Word for word, output the data that follows.

Saved data entries
[Start of section]

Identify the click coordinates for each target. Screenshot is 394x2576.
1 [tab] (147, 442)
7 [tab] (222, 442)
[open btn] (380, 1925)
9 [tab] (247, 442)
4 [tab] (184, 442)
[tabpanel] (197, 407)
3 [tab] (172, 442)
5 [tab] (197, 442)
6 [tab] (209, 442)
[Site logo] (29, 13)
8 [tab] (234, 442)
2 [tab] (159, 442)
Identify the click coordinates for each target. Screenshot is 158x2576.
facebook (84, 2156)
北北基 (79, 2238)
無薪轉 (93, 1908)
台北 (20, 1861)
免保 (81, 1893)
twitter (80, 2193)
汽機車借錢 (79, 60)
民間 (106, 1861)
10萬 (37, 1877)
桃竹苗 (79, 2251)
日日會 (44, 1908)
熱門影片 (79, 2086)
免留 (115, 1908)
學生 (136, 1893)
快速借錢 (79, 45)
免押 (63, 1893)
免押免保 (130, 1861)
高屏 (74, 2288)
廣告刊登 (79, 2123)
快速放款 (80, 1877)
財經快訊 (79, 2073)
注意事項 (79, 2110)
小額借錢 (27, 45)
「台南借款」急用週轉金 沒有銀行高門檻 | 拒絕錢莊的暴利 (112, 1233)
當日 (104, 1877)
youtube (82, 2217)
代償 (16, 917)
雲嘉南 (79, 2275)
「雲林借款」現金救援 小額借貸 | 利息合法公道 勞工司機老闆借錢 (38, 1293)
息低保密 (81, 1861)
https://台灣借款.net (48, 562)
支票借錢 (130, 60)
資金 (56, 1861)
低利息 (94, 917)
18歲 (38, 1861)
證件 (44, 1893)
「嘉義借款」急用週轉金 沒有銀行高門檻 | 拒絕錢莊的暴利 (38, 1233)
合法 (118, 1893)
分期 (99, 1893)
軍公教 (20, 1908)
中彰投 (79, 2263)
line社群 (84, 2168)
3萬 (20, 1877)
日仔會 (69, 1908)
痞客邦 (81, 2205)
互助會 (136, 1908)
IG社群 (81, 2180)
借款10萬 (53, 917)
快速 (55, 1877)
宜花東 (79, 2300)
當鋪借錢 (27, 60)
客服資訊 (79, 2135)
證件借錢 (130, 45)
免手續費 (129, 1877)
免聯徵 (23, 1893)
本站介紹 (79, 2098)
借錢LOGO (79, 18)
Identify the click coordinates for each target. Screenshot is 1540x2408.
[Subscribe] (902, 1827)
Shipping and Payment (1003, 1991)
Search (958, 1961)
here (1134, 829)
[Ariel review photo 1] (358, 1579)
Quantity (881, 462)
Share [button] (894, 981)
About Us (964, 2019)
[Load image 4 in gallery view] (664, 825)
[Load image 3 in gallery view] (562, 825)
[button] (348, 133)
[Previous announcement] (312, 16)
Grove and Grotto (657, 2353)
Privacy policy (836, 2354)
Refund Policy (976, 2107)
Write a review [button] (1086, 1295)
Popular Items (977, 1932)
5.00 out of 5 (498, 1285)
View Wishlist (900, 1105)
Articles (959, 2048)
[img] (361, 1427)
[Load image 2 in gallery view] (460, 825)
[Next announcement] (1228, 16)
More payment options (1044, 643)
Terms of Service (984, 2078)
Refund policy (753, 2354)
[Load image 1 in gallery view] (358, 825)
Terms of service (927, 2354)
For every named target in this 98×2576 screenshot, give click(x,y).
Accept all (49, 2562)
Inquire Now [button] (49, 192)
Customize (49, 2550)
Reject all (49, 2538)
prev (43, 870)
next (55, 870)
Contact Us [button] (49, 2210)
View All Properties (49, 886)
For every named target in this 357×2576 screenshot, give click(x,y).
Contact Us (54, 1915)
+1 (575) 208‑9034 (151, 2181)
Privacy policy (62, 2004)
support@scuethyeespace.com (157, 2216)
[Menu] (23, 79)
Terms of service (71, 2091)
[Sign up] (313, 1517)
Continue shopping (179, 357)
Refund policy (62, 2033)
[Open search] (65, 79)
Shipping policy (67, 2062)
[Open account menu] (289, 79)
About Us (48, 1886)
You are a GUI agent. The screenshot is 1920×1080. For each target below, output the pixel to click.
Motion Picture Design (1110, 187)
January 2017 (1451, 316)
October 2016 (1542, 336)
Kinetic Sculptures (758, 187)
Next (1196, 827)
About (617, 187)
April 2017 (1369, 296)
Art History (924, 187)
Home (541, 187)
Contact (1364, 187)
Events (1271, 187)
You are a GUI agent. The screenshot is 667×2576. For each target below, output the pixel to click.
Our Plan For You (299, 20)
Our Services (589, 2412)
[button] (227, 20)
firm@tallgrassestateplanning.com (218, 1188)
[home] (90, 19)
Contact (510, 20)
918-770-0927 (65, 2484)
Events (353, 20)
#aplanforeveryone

[End of section]

**EXERCISE RESPONSE**
Identify the click coordinates for each target. Screenshot is 394x2576.
1 [tab] (147, 442)
7 [tab] (222, 442)
[open btn] (380, 1925)
9 [tab] (247, 442)
4 [tab] (184, 442)
[tabpanel] (197, 407)
3 [tab] (172, 442)
5 [tab] (197, 442)
6 [tab] (209, 442)
[Site logo] (29, 13)
8 [tab] (234, 442)
2 [tab] (159, 442)
Identify the click coordinates for each target. Screenshot is 158x2576.
facebook (84, 2156)
北北基 (79, 2238)
無薪轉 (93, 1908)
台北 (20, 1861)
免保 (81, 1893)
twitter (80, 2193)
汽機車借錢 (79, 60)
民間 (106, 1861)
10萬 (37, 1877)
桃竹苗 (79, 2251)
日日會 (44, 1908)
熱門影片 (79, 2086)
免留 (115, 1908)
學生 (136, 1893)
快速借錢 (79, 45)
免押 (63, 1893)
免押免保 (130, 1861)
高屏 (74, 2288)
廣告刊登 (79, 2123)
快速放款 (80, 1877)
財經快訊 (79, 2073)
注意事項 (79, 2110)
小額借錢 (27, 45)
「台南借款」急用週轉金 沒有銀行高門檻 | 拒絕錢莊的暴利 (112, 1233)
當日 (104, 1877)
youtube (82, 2217)
代償 (16, 917)
雲嘉南 (79, 2275)
「雲林借款」現金救援 小額借貸 | 利息合法公道 勞工司機老闆借錢 (38, 1293)
息低保密 (81, 1861)
https://台灣借款.net (48, 562)
支票借錢 (130, 60)
資金 (56, 1861)
低利息 (94, 917)
18歲 (38, 1861)
證件 (44, 1893)
「嘉義借款」急用週轉金 沒有銀行高門檻 | 拒絕錢莊的暴利 (38, 1233)
合法 (118, 1893)
分期 (99, 1893)
軍公教 (20, 1908)
中彰投 (79, 2263)
line社群 (84, 2168)
3萬 (20, 1877)
日仔會 (69, 1908)
痞客邦 (81, 2205)
互助會 (136, 1908)
IG社群 (81, 2180)
借款10萬 (53, 917)
快速 (55, 1877)
宜花東 (79, 2300)
當鋪借錢 (27, 60)
客服資訊 (79, 2135)
證件借錢 (130, 45)
免手續費 (129, 1877)
免聯徵 (23, 1893)
本站介紹 (79, 2098)
借錢LOGO (79, 18)
Identify the click coordinates for each target. Screenshot is 1540x2408.
[Subscribe] (902, 1827)
Shipping and Payment (1003, 1991)
Search (958, 1961)
here (1134, 829)
[Ariel review photo 1] (358, 1579)
Quantity (881, 462)
Share [button] (894, 981)
About Us (964, 2019)
[Load image 4 in gallery view] (664, 825)
[Load image 3 in gallery view] (562, 825)
[button] (348, 133)
[Previous announcement] (312, 16)
Grove and Grotto (657, 2353)
Privacy policy (836, 2354)
Refund Policy (976, 2107)
Write a review [button] (1086, 1295)
Popular Items (977, 1932)
5.00 out of 5 (498, 1285)
View Wishlist (900, 1105)
Articles (959, 2048)
[img] (361, 1427)
[Load image 2 in gallery view] (460, 825)
[Next announcement] (1228, 16)
More payment options (1044, 643)
Terms of Service (984, 2078)
Refund policy (753, 2354)
[Load image 1 in gallery view] (358, 825)
Terms of service (927, 2354)
For every named target in this 98×2576 screenshot, give click(x,y).
Accept all (49, 2562)
Inquire Now [button] (49, 192)
Customize (49, 2550)
Reject all (49, 2538)
prev (43, 870)
next (55, 870)
Contact Us [button] (49, 2210)
View All Properties (49, 886)
For every named target in this 357×2576 screenshot, give click(x,y).
Contact Us (54, 1915)
+1 (575) 208‑9034 (151, 2181)
Privacy policy (62, 2004)
support@scuethyeespace.com (157, 2216)
[Menu] (23, 79)
Terms of service (71, 2091)
[Sign up] (313, 1517)
Continue shopping (179, 357)
Refund policy (62, 2033)
[Open search] (65, 79)
Shipping policy (67, 2062)
[Open account menu] (289, 79)
About Us (48, 1886)
You are a GUI agent. The screenshot is 1920×1080. For each target below, output the pixel to click.
Motion Picture Design (1110, 187)
January 2017 (1451, 316)
October 2016 (1542, 336)
Kinetic Sculptures (758, 187)
Next (1196, 827)
About (617, 187)
April 2017 (1369, 296)
Art History (924, 187)
Home (541, 187)
Contact (1364, 187)
Events (1271, 187)
You are a GUI agent. The screenshot is 667×2576. For each target below, output the pixel to click.
Our Plan For You (299, 20)
Our Services (589, 2412)
[button] (227, 20)
firm@tallgrassestateplanning.com (218, 1188)
[home] (90, 19)
Contact (510, 20)
918-770-0927 (65, 2484)
Events (353, 20)
#aplanforeveryone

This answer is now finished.